■ **Extracted text**:
────────

Swab certainly knows his way around the drug. In a confession that’s extremely rare to find in press notes for a movie, the director admits to shooting fentanyl back in 2015, when he was an addict himself. And while he’s been clean for nine years, the experience clearly helped lend a verisimilitude to all the scenes of dependence and getting high.
Those freebasing sequences, of which there are several, involve a hunky high school student, Jack (Jasper Jones), who gets hooked on fentanyl thanks to his girlfriend, Colby (Kaylee Curry). As it turns out, Jack’s dad, Layne (James Badge Dale), is a narcotics officer fighting each day to get the drug off the streets. Along with his partner, Ty (George Carroll), Layne uses bare-knuckle tactics that seem closer to those of a U.S. Marine than to those of a cop, as evidenced in an opening shootout where the bullets really fly.

────────

■ **Material provided**:
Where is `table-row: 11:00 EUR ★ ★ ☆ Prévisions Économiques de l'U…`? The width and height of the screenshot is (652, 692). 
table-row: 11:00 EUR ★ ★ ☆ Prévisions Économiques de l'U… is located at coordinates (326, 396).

────────

■ **Task directions**: From the movie review, reproduce word for word the passage starting at "Swab certainly knows" and ending at "bullets really fly.".

■ **Solution below**:
Swab certainly knows his way around the drug. In a confession that’s extremely rare to find in press notes for a movie, the director admits to shooting fentanyl back in 2015, when he was an addict himself. And while he’s been clean for nine years, the experience clearly helped lend a verisimilitude to all the scenes of dependence and getting high.
Those freebasing sequences, of which there are several, involve a hunky high school student, Jack (Jasper Jones), who gets hooked on fentanyl thanks to his girlfriend, Colby (Kaylee Curry). As it turns out, Jack’s dad, Layne (James Badge Dale), is a narcotics officer fighting each day to get the drug off the streets. Along with his partner, Ty (George Carroll), Layne uses bare-knuckle tactics that seem closer to those of a U.S. Marine than to those of a cop, as evidenced in an opening shootout where the bullets really fly.